# Water shortage in the Canary Islands?



## Lonely (Aug 11, 2012)

This is my last concern before I buy the tickets for the tropical islands...and since my intention would be to buy a property there to live there all year long, I was wondering if there has been issues in getting normal water in residential buildings in any of the islands.

Does anyone know?

I just found this:

Water shortage becoming critical for agriculture - Daily News - Canary Islands - ISLANDCONNECTIONS.EU

But it doesn't answer my question.

Thank you


----------



## Jock719 (Nov 7, 2013)

I've not heard of any but I can only speak for our island of Fuerteventura. A lot of properties outside of the urbanisations have their own private supplies from artesian wells etc., but I must say I haven't heard of anyone saying there has been no water for domestic use. I would imagine that water for commercial use may well be scarce on a frequent basis given the climate of the islands.


----------



## Lonely (Aug 11, 2012)

Jock719 said:


> I've not heard of any but I can only speak for our island of Fuerteventura. A lot of properties outside of the urbanisations have their own private supplies from artesian wells etc., but I must say I haven't heard of anyone saying there has been no water for domestic use. I would imagine that water for commercial use may well be scarce on a frequent basis given the climate of the islands.


Thank you!

I am thinking to move right to Furteventura but know very little and only from the web.

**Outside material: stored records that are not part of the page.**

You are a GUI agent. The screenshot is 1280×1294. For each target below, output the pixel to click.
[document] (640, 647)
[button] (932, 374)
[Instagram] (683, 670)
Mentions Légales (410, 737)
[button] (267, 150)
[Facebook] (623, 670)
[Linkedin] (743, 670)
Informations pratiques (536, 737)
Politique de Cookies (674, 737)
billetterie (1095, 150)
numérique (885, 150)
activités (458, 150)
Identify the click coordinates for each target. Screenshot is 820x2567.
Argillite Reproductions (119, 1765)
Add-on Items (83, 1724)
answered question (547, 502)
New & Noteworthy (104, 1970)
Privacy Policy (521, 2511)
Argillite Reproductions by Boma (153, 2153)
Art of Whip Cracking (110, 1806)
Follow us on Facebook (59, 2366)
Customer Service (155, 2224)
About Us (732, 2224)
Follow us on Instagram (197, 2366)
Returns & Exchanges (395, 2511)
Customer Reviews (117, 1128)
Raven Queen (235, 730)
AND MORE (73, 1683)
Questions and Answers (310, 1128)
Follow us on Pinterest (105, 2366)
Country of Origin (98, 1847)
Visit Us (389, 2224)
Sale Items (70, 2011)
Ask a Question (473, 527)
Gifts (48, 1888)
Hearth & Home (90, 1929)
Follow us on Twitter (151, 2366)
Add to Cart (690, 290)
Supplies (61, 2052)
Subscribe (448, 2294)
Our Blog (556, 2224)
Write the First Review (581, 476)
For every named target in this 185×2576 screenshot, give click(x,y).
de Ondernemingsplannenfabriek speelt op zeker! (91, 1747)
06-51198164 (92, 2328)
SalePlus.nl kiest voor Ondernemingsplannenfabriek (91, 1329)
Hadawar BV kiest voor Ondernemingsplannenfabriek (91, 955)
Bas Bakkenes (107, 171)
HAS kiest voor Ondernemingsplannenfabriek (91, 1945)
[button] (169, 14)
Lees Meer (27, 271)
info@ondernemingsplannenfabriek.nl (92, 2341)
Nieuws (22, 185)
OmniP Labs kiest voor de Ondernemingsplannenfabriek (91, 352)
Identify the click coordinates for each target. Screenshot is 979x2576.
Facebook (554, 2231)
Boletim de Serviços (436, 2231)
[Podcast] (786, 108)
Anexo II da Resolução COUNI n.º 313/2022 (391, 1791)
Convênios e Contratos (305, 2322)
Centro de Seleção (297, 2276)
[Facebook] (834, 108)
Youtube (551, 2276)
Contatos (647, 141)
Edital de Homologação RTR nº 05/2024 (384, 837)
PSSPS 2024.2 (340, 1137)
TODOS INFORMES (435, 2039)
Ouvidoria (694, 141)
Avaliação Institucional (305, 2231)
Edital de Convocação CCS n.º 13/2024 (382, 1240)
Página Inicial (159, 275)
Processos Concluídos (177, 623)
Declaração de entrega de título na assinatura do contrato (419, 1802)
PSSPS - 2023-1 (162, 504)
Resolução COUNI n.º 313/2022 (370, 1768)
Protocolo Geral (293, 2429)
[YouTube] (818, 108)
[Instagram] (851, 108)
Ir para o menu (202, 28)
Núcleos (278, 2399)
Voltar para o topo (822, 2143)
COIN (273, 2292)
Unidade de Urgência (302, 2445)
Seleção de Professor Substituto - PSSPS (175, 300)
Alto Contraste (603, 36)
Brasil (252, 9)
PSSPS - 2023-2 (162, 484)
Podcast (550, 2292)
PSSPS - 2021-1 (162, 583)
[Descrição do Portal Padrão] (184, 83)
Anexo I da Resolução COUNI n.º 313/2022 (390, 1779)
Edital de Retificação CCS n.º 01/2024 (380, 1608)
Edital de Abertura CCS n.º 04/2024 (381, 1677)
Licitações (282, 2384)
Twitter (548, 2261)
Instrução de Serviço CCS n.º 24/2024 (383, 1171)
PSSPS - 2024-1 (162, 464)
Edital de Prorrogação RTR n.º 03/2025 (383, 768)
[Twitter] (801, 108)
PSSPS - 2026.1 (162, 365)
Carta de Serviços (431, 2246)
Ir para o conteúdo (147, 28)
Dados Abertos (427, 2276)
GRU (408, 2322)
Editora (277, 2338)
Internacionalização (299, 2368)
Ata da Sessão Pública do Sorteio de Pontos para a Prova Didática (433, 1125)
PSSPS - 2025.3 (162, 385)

Is Caleta de Fuste a nice area? Are you far from it?

Thanks


----------



## Jock719 (Nov 7, 2013)

Well Caleta is a new town as such, and was built as a holiday town so it doesn't have an 'old town' as such but it does have a nice harbour with safe beaches for swimming. There are a lot of complex type villas for sale including some very nice ones on the Golf Course. There is a large development on 'chipmunk mountain' which over looks the town and has a lot of property for sale. If you want a clean and pleasant holiday type town with lots of good restaurants and bars, Caleta would be a good choice. And it's only 15 mins from the airport. We have been going to Fuerte for 10 years now and are in the process of buying in a locals village in the Mid South of the island, quite far away from the developed areas. If you haven't been to Fuerte before, I would certainly recommend an extended holiday, the island is very individual and may not be to everyone's taste, the geography and climate is best described as semi desert, with a lot of steppe type terrain. In comparison to some of the other Canary Islands, you may find Fuerte a bit barren !


----------



## VFR (Dec 23, 2009)

Lonely said:


> This is my last concern before I buy the tickets for the tropical islands...and since my intention would be to buy a property there to live there all year long, I was wondering if there has been issues in getting normal water in residential buildings in any of the islands.
> 
> Does anyone know?
> 
> ...


*The lack of rain this year * so next year will most probably be back to normal, like the rest of Spain (not much rain this year)


----------



## 90199 (Mar 21, 2010)

In January one of my two water aljibes had a depth of over 7 foot, 2 metres, I plumbed it the other day, there is about 18 inches. We have not had any substantial rain for over 1 year.

Very often the water pressure to the house is reduced, or cut off, and because of this most old houses have two systems of water supply, the newer buildings have a roof top water tank of about 1000 litres, this is just in case of problems.


----------